The details of this story from yesterday's Star Tribune (Show Dog Neutered, Sparking Legal Fight) are so stupid, it's hard for me to type them. Let's see if I can put them as neutrally as possible.
A married couple of doctors purchased a bichon frisé dog, nicknamed Beau, from a breeder in 2009.
Beau won several competitions. This meant he would be valued as a stud dog once he retired from competition at age 4, up to the age of 10. (His services cost $2,000-3,000, and he can "work" a couple of times a year for five or six years, so we're talking about maybe $30,000.)
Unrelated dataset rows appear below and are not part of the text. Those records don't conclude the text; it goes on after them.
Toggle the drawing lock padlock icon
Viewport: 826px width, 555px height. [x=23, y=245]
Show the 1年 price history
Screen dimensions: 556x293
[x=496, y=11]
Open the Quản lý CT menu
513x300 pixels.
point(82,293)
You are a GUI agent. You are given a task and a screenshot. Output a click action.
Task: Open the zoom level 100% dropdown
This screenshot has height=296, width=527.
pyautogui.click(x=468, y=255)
But instead his breeder had him neutered in 2013 without the owners' permission, possibly to get even with them because the couple tried to breed Beau to a dog the breeder hadn't approved.
So far it sounds like a fairly straightforward, if petty, case. The part where I got off the rails was this quote from one half of the owner couple:
“After hearing about the neutering, and I’m not overstating things at all, Mary literally cried and stayed in bed for three weeks,” said John Wangsness, whose wife never fully regained her enjoyment of life before she died this past March. “She never bounced back.”So basically this guy is blaming the neutering for his wife's death. The breeder, on the other hand, claims Beau was in bad physical condition when she got possession of him in 2013, and he was in no condition to do stud service. Why that meant he should be neutered, she doesn't say, according to the story.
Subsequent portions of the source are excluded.